======== DOCUMENT SECTION
On January 19, 2004, Marjorie Asmussen died suddenly when the bicycle she was riding was struck from behind by a pickup truck on a country road near Athens, Georgia. She was 54 years old. Marjorie had a zest for life that few of us can match. In her professional life, this enthusiasm was evidenced by her devotion, both in research and teaching, to vitalizing the oft-abstruse field of mathematical population genetics. In her personal life, Marjorie's irrepressible spirit was reflected in the unbridled joy and physical exuberance that she brought to almost every task. Marjorie died instantly, unexpectedly, while doing exactly what she loved on a warm sunny day in the normally gentle Athens countryside. She is survived by two daughters (Meg and Jenny), both in graduate school.

Marjorie was a mathematical geneticist par excellence. She received her A.B. degree in mathematics from Occidental College in 1971, graduating summa cum laude, before going on to Stanford University where she earned two M.S. degrees (in mathematics and statistics) and a Ph.D. in mathematics (working with Marcus Feldman). In 1976, she moved to the University of Georgia, where she was my friend and colleague for 28 years, first in the Zoology Department and later in the Department of Genetics. During that time we collaborated on several research projects, shared advising duties for some Ph.D. students, worked together on many committees (Marjorie was always appreciated for her conscientiousness and energy in community tasks) and enjoyed our weekly lunches with several other members of our population genetics faculty. At the Friday lunch before her death, we reminded an overworked Marjorie that Monday was the Martin Luther King Jr. holiday, to which she responded, “Oh, good. Maybe I'll have enough time for some bike-riding this weekend after all.”
================
EXERCISES |
**a.** According to the tribute, in what year did Marjorie Asmussen move to the University of Georgia?
**b.** Please copy the tribute word for word from "On January 19, 2004, Marjorie" to "in graduate school.".
======== RECORD SET
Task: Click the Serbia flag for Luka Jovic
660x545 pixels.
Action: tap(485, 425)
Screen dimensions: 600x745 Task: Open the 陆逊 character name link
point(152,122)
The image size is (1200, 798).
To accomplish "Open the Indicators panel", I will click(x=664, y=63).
================
======== RECORD SET
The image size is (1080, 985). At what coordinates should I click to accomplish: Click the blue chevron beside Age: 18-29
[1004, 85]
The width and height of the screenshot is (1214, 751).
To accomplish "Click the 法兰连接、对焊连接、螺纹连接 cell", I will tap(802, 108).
================
SOLUTIONS IN ORDER |
**a.** 1976

**b.**
On January 19, 2004, Marjorie Asmussen died suddenly when the bicycle she was riding was struck from behind by a pickup truck on a country road near Athens, Georgia. She was 54 years old. Marjorie had a zest for life that few of us can match. In her professional life, this enthusiasm was evidenced by her devotion, both in research and teaching, to vitalizing the oft-abstruse field of mathematical population genetics. In her personal life, Marjorie's irrepressible spirit was reflected in the unbridled joy and physical exuberance that she brought to almost every task. Marjorie died instantly, unexpectedly, while doing exactly what she loved on a warm sunny day in the normally gentle Athens countryside. She is survived by two daughters (Meg and Jenny), both in graduate school.